■ **Goal of the exercise**
Among the entries below, which lines include the string "pour"? Show each one.

------

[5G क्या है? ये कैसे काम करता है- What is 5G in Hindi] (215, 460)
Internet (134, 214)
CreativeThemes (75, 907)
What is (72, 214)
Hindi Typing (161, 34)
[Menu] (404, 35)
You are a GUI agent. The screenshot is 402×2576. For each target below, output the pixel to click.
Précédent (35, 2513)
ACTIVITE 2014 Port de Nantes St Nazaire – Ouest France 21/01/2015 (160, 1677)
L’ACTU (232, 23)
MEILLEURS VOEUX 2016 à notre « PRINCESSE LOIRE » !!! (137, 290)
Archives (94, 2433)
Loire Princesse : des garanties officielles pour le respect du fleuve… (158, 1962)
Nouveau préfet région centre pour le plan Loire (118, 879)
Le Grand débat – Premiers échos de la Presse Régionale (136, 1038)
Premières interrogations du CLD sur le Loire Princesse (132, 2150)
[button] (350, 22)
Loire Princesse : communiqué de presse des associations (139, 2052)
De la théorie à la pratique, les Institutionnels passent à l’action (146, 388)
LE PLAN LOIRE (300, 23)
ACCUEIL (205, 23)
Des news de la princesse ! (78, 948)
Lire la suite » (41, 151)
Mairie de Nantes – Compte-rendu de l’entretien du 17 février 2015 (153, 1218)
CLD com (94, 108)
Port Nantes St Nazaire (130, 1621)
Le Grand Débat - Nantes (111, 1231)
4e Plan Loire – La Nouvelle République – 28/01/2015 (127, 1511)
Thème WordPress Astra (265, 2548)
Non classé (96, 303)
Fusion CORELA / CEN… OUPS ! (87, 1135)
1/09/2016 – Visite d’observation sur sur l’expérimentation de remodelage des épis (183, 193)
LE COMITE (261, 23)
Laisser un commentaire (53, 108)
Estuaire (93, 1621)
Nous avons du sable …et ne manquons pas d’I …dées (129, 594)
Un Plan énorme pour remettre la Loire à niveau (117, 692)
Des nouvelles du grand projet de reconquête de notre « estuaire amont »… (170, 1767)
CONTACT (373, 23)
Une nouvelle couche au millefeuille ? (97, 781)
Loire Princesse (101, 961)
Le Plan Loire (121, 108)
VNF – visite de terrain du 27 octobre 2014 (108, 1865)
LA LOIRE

------

■ **Task answer**
Loire Princesse : des garanties officielles pour le respect du fleuve… (158, 1962)
Nouveau préfet région centre pour le plan Loire (118, 879)
Un Plan énorme pour remettre la Loire à niveau (117, 692)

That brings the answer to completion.